**Source:**
--- Begin ---

# Advanced Statistical Analysis:

*A Primer*

*Adam J. McKee, Ph.D.*

*This content is released as a draft version for comment by the scholarly community. Please do not distribute as is. *

## Section 2.1: Simple Regression

**Simple linear regression** is a statistical method that allows us to summarize and study relationships between two quantitative variables that are measured on the interval or ratio scale (continuous level variables). One element of the pair is denoted as X and is called by several different synonyms: the **predictor variable**, the **explanatory variable**, or the **independent variable (IV). **The other variable in the pair denoted Y, also has several synonyms: the **response variable**, the **outcome variable**, and the **dependent variable** are commonly seen. I personally use IV and DV most often, so that is the shorthand you will see most often in this text. You will, however, be exposed to those other terms, and it is important to commit them to memory and differentiate between them.

You may have snickered a little when you saw the terms “simple” and “regression” connected as the heading of this section. Back in the bad old days of hand calculations, it perhaps was something less than simple. In our modern world where computers are doing all the heavy lifting, it really is pretty simple. We use the term “simple” to denote the fact that we are using only one predictor variable (X). Later, we will learn about an expansion of the idea that allows us to answer research questions about several predictor variables, and well denote them with subscripts (X_{1}, X_{2}, X_{3} and so forth). For now, we will stick to the ordered pair version so that we can get some major concepts down before we complicate things with all those extra variables. So for now, we are not really doing multivariate statistics—we’re considering bivariate statistics for a bit.

**What This Section Isn’t**

We will be looking back to those repressed memories of your college algebra class for some guidance in this section. Recall that you can describe a line on a graph with a pretty simple equation? That idea will be at the heart of what we are doing. Also, we’ll need to recall the idea of a function. Remember all that *f*(*x*) stuff? I remember doing that in algebra class; the thing I remember most was that it was much, much easier than doing long division of polynomials. As a consolation prize, I will never ask you to do long division of polynomials. But that function stuff is critical.

The thing that makes what we’re doing here and those lines you had to graph in college algebra (my kids also did this in sixth-grade math, so it’s not really that bad) is that in algebra, the relationships are usually *functional*. That statement also applies to physical science (or dare I say physics?) when we consider physical laws. Remember the distance-rate-time equation? D = R x T. For example, if you are driving 65 miles per hour for exactly 2 hours, you will have traveled 130 miles. Relationships like that are known as **deterministic** (or **functional**) **relationships**. Scientists in the hard sciences have those things all the time—the front flap of a physics book is plastered with equations that fit that description. Human behavior is usually much more complicated than the physical world. If a physicist wants to know how long it will take a rocket to get to the moon, she can simply plug in the speed of the rocket and the distance to the moon into a functional equation to get the time it will take to get there. A criminologist can’t plug in a subject’s age and socioeconomic status to see if that person will be a criminal or not. Human behavior is much too complex to predict 100% of the time.

--- End ---

(Saved entries)
--- Begin ---

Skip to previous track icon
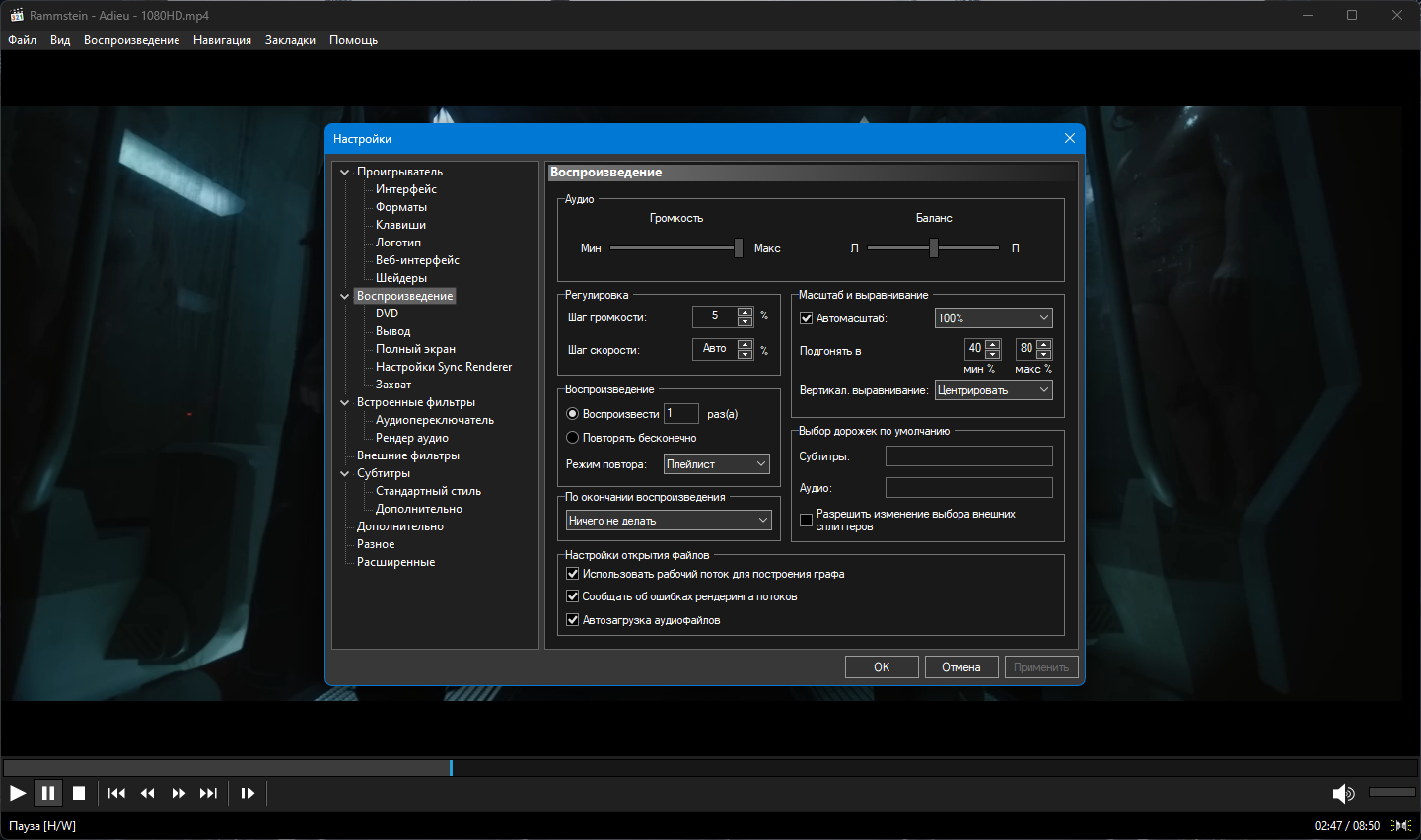pyautogui.click(x=116, y=793)
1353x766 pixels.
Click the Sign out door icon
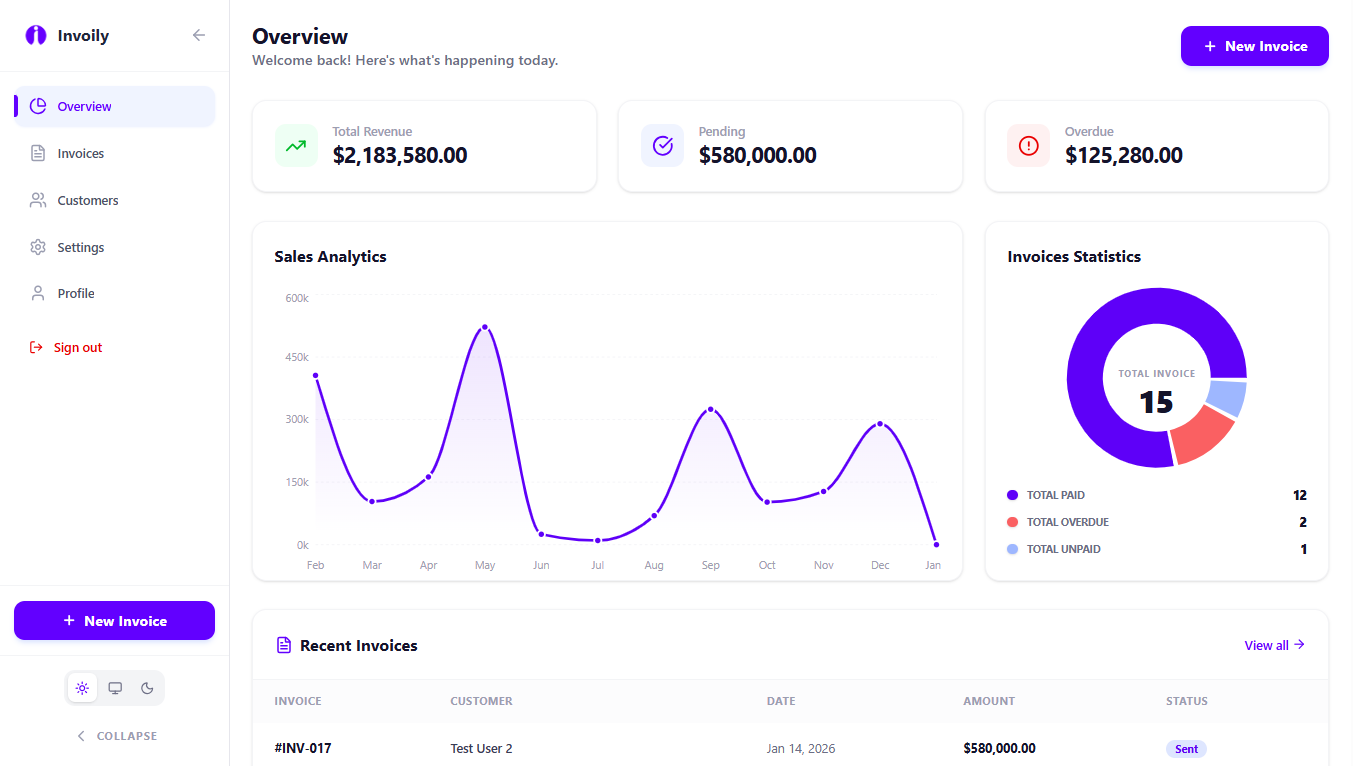click(36, 348)
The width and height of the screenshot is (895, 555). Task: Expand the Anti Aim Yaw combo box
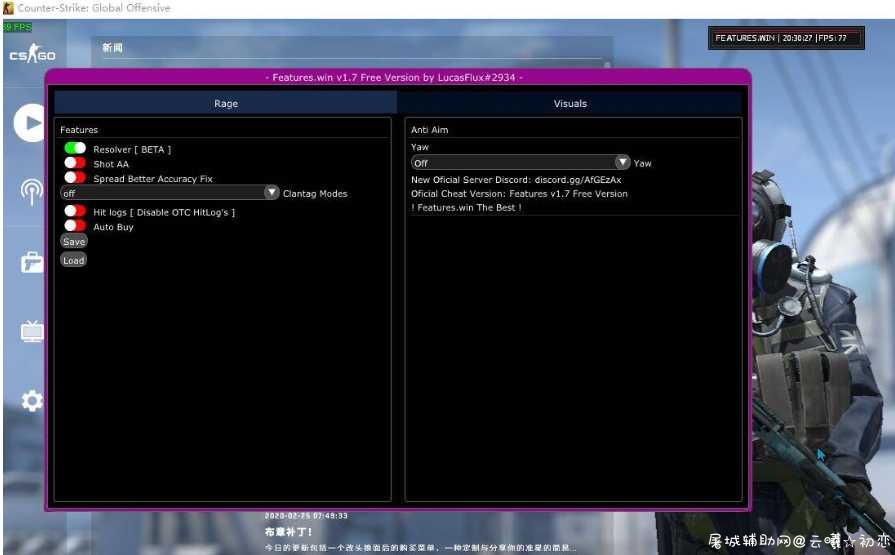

--- End ---

**What the task asks:** Extend the regression primer by writing its next paragraphs, starting right after its final sentence.

**Reply to the task:**
In social statistics, we’re cheating. We are not dealing with mathematical functions that give us 100% correct answers every time. What we are doing is taking some data that doesn’t really fit a straight line, and creating a function based on the closest thing we can get to a line—the line that best fits our data. What that means is that we lack the precision of the physicist. We are making approximations based on **models**. In practice, our model is an equation very similar to the one you used in algebra class to describe the line on a piece of graph paper. The fact that we are using imprecise models means that we can make predictions, but those predictions will not be 100% accurate, and the degree of accuracy will vary between individuals we plug into our prediction equations. If our model is a good one, we’ll get pretty close for most people most of the time.

To understand why we aren’t more precise (as a general rule) in making predictions, it is important to consider what a model is in the social scientific endeavor. When I was a child, I was fascinated by airplanes, especially fighter aircraft. I would buy (well, Mom would) models of these “warbirds,” and painstakingly assemble them, painting the parts as accurately as I could. When I was done with this process, I had a model plane that I hung from the ceiling. It had no engines, and could not fly. The bombs and missiles attached beneath it would not seek out and destroy enemy targets. They were, after all, only *models*. A model, by definition, provides us only an incomplete version of reality. In social scientific research (I argue), it is that incompleteness that makes models valuable. Social reality is far too complex to take in all at once. The human mind, while amazing, can only wrap around a few concepts at a time. The number of variables that have an impact (no matter how small) on human behavior approaches infinity. To really understand social phenomena, social scientists dissect (the meaning of *analysis*!) the social world and consider only a few pieces (variables) at a time. Lucky for us, not all social variables are created equal. Often, we find that our dependent variables (DVs) of interest can be mostly explained given only a handful of predictor variables (that is, IVs).

With **simple** regression analysis, we only look at the relationship between a single predictor variable and some outcome variable (Y). We glean a ton of information from that simple analysis. First of all, it can tell us if there really is a systematic, linear relationship between X and Y. If we assume that there was one according to some (bad) theory, then simple regression is a great way to invalidate the theory. It will also tell us the magnitude of the relationship between X and Y. If we determine that we can explain 0.012% of the variance (change) in Y given X, then we aren’t very impressed. In fact, with a small number like that, we’d probably chock it up to sampling error and say that there is no relationship. Our analysis can also tell us about the **direction** of the relationship. In the regression context, direction refers to whether Y goes up or down when X goes up or down. If Y goes up when X goes up, then we say that the direction of the relationship is **positive** or **direct**. If Y goes down when X goes up, then we say that the direction of the relationship between X and Y is **negative** or **inverse**. We can also use some mathematical wizardry (well, the computer can) to generate a prediction equation based on the relationship that allows us to make future predictions about the value of Y given a known value of X.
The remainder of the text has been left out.